[Dynamite] Object functional Telegraph

Sat, 27 May 2000 19:16:36 -0700 (PDT)

This "object functional" idea has crystallised from something very vague
into something rather more solid in my mind. I will try to explain...

Hand-wavingly, two of the kind of things that you can do to functions in a
functional programming language are:

  (1) bind some of the function input parameters to be equal to constant
       values, or even equal to other functions ("currying")

       -- an example of this is turning the function "F(A,B) = A+B"
          into the function "F(A) = A + 3" by fixing "B=3"

       -- a more fancy example would be to turn "F(A,B) = A+B"
          into "G(A) = 2*A" by fixing "B=A"

  (2) make new functions by combining or adapting existing ones

       -- e.g. combine "F(A,B) = A+B" with "H(F) = 3*F"
           to get "J(A,B) = 3*(A + B)"

       -- very advanced example: combine "F(A,B) = A+B" with
           "K(F(A,...)) = min_{A} F*F" to get "L(B) = -B"

Don't worry if you don't quite get the last example. Guy may have an edge
from having coded some Haskell ;-)

I think we should *imitate* this to a limited extent in our object model,
in a way that essentially makes it very easy for the user to say, for
example:

  use Telegraph::Lib::SmithWaterman;
  use Telegraph::Lib::Matrices::BLOSUM qw($BLOSUM62);

  my $sw = Telegraph::Lib::SmithWaterman->new ('query' => $query_seq,
					       'target' => $target_seq,
					       'gap_open' => -12,
					       'gap_extend' => -2,
					       'sub_mat' => $BLOSUM62);

where the freeform "'param' => value" construct represents a
_binding_ of flexible type (explained in greater detail below).

The $sw object is of class Telegraph::Lib::SmithWaterman which is a
subclass of Telegraph::DPFunction.
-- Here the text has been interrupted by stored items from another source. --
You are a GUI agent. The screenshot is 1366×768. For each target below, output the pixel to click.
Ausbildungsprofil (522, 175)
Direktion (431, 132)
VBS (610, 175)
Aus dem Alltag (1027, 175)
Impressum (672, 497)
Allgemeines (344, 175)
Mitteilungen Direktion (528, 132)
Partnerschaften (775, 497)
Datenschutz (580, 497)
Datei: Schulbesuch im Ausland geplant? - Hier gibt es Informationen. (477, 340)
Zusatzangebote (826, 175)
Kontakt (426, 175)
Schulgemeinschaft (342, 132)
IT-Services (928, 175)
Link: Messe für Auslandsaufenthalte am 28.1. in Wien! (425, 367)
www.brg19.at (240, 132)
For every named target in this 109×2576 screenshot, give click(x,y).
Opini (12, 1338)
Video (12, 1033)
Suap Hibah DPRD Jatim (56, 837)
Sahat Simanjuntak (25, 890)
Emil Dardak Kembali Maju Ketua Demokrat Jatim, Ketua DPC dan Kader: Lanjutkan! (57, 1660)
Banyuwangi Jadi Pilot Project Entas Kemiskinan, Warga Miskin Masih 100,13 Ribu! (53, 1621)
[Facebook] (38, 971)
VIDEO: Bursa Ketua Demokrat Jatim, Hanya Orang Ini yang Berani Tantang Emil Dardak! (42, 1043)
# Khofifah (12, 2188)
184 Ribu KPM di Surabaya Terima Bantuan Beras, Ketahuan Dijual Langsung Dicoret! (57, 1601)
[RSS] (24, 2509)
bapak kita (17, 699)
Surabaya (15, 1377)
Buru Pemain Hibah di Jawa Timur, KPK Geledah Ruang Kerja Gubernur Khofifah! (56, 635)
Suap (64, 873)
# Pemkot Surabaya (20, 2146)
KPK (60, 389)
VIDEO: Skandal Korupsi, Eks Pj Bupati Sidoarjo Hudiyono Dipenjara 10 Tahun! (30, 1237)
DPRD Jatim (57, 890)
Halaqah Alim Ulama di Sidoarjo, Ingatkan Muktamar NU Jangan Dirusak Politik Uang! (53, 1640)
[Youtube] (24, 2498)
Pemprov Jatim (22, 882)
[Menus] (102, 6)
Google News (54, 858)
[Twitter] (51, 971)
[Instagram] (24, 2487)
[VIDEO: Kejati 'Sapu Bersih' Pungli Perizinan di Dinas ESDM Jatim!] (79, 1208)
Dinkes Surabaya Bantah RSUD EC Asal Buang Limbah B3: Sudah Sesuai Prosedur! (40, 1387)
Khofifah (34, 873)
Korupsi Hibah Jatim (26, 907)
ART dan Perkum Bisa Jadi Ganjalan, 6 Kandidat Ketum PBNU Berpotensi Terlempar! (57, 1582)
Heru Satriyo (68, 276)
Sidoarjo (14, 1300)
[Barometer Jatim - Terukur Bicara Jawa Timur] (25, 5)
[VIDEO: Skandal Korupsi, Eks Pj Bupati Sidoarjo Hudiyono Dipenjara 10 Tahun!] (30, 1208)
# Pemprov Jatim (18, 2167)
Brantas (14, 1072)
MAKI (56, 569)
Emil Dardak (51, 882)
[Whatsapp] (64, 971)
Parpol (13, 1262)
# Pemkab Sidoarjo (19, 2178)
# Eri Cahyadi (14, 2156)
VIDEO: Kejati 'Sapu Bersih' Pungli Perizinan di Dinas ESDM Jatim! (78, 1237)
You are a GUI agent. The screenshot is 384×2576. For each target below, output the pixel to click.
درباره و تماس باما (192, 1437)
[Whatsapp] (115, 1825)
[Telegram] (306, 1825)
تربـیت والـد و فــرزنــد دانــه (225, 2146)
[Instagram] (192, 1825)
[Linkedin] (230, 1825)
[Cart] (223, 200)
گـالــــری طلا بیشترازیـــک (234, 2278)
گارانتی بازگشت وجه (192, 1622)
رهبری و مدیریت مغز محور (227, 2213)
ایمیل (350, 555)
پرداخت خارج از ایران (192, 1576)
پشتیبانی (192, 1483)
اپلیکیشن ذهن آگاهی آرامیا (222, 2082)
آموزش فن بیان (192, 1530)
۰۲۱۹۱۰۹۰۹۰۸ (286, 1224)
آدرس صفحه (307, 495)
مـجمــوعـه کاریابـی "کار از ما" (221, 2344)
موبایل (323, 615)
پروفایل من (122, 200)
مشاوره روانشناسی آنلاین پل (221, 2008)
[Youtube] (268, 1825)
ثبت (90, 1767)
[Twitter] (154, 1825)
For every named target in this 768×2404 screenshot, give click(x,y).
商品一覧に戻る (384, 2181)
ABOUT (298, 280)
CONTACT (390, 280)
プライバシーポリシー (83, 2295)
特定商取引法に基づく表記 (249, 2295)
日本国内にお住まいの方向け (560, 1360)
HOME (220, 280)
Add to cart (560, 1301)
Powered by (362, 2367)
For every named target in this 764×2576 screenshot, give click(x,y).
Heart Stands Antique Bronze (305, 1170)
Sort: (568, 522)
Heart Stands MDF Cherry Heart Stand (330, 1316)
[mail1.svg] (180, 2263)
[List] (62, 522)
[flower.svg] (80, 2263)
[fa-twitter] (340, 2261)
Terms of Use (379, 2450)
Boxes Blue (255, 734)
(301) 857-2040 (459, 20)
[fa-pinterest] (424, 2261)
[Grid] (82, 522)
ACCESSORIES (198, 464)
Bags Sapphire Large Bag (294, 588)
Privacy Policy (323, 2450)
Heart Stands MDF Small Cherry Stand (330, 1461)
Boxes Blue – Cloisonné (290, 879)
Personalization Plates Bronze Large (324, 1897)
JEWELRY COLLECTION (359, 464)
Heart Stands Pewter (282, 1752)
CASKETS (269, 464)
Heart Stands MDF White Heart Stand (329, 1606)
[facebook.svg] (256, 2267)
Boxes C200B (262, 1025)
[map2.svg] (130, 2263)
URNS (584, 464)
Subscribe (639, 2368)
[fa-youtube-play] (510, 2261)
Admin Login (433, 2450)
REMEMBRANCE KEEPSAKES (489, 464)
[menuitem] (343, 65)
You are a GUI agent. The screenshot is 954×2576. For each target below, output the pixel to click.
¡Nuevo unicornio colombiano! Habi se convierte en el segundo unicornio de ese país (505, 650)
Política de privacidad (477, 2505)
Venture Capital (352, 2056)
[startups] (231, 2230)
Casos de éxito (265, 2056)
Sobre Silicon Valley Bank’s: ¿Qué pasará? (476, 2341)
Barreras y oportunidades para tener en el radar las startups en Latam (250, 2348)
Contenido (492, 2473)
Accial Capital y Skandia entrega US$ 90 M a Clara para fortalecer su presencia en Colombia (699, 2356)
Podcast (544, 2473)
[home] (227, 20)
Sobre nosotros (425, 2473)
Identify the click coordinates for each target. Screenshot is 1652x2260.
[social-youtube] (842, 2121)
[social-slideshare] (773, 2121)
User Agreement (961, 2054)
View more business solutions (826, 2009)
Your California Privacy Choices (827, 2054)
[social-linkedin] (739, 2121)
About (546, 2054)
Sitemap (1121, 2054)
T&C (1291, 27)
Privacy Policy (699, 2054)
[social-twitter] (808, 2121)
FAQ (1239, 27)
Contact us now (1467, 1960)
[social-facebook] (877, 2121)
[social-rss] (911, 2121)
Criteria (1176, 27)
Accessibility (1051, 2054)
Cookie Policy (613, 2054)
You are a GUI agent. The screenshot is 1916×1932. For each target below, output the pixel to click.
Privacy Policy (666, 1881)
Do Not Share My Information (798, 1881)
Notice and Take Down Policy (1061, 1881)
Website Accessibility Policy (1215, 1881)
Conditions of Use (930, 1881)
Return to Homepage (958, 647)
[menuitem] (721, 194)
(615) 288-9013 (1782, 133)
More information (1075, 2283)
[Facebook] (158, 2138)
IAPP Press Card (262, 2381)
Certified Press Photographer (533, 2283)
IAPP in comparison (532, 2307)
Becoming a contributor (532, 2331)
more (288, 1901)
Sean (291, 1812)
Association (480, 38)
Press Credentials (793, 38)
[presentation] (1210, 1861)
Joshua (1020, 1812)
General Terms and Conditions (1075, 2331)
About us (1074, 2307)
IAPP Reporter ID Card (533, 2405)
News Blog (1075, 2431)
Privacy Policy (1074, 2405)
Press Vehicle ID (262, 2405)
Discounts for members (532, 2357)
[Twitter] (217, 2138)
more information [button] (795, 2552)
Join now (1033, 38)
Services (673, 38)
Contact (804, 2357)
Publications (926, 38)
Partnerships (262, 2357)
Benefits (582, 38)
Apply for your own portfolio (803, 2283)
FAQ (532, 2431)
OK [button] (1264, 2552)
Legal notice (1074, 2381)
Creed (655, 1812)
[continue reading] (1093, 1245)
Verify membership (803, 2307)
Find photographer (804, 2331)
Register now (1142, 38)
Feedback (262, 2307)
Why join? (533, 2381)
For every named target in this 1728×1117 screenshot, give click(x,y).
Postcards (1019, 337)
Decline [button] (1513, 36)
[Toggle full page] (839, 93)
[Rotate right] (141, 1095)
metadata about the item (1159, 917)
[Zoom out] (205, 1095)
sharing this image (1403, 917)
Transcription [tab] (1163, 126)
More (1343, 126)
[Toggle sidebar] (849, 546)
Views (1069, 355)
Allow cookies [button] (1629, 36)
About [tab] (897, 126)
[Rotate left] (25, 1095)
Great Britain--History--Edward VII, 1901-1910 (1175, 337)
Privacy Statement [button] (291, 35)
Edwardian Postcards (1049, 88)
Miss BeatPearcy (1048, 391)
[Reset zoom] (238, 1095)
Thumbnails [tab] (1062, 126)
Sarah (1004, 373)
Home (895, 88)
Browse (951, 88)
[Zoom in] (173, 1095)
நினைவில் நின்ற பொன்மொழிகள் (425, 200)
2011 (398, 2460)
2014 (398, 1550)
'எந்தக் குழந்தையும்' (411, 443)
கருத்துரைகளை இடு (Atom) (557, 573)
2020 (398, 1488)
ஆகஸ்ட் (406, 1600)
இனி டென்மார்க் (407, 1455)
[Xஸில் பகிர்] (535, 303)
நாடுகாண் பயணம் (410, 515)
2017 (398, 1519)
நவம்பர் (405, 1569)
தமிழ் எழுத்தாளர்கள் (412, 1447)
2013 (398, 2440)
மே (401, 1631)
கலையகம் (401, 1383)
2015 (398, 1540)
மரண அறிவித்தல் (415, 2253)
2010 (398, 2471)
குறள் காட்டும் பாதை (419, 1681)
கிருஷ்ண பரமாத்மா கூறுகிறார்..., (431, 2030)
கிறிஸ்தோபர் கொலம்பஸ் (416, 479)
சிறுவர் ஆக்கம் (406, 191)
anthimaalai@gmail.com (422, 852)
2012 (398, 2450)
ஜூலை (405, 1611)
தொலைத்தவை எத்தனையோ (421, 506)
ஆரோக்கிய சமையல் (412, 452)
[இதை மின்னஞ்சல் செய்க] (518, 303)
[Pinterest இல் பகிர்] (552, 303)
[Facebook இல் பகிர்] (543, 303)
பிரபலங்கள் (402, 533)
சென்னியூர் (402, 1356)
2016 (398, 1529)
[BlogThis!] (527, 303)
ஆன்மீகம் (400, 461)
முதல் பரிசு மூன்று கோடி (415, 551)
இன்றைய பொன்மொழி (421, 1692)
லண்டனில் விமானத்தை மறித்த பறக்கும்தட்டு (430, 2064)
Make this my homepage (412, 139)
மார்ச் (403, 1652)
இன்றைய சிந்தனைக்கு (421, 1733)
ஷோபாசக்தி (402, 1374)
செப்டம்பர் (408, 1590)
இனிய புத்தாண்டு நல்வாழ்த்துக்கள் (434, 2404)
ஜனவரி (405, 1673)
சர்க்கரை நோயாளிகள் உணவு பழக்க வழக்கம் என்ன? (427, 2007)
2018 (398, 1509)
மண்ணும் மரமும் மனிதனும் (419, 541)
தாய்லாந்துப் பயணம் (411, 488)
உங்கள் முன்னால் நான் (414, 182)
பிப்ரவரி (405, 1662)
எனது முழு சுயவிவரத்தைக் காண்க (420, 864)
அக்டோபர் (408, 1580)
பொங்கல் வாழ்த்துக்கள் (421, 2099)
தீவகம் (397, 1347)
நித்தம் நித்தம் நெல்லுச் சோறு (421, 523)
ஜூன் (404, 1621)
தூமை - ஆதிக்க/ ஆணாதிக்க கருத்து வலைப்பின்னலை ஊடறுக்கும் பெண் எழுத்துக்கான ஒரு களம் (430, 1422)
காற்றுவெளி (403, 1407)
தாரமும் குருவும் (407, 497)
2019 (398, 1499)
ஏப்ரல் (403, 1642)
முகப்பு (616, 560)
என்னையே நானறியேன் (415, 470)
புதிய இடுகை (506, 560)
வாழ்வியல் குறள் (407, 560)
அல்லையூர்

Once the appropriate parameters of a
DPFunction are bound, the score for Viterbi alignment can be calculated:

  my $score = $sw->viterbi_score->eval;

The method "$sw->viterbi_score" returns a new "function" object of class
Telegraph::DPFunction::ViterbiScore. Calling "eval" on this function
object causes it to be evaluated, which transparently triggers the Viterbi
algorithm somewhere behind the scenes.

Binding of parameters to values is a cool, freeform way of expressing the
functional nature of what we're doing. The above constructor for "$sw"
could equally well have been expressed in the following way:

  my $sw = Telegraph::Lib::SmithWaterman->new;

  $sw->bind ('target' => $target_seq, 'query' => $query_seq);
  $sw->bind ('sub_mat' => $BLOSUM62);
  $sw->bind ('gap_open' => -12, 'gap_extend' => -2);

Essentially, bindable arguments are just the same as attributes in IDL,
but stored in a Perl hash, so the list of valid args can be dynamically
adjusted.

For example, the "bind" method takes a list of "param => binding" pairs,
and matches each param up to an internal checklist -- something like this:

###############################################################################

package Telegraph::FunctionObject;

...

sub bind {
  my ($self, %binding) = @_;
  my @allowed_args = $self->args;
  while (my ($arg, $val) = each %binding) {
    if (grep ($arg eq $_, @allowed_args)) {
      $self->{'_binding'}->{$arg} = $self->preprocess_arg_binding ($arg, $val);
    } else {
      croak "'$arg' is not a legal argument for $self -- try @allowed_args";
    }
  }
}

sub get_binding {
  my ($self, $arg) = @_;
  my @allowed_args = $self->args;
  unless (grep ($arg eq $_, @allowed_args)) {
    croak "'$arg' is not a legal argument for $self -- try @allowed_args";
  }
  return $self->{'_binding'}->{$arg};
}

###############################################################################

The "$self->preprocess_arg_binding" is a protected virtual method
implemented by subclasses of Telegraph::FunctionObject. Often they will
just return $arg, but occasionally they may want to do some parsing, e.g.
if we wrote

  $sw->bind ('gap_open' => 'gap_extend - 10');

then the call to "$self->preprocess_arg_binding" would interpret the
binding as an equation, not a constant, and act accordingly (by parsing
the equation into a Telegraph::Calculus::Function object).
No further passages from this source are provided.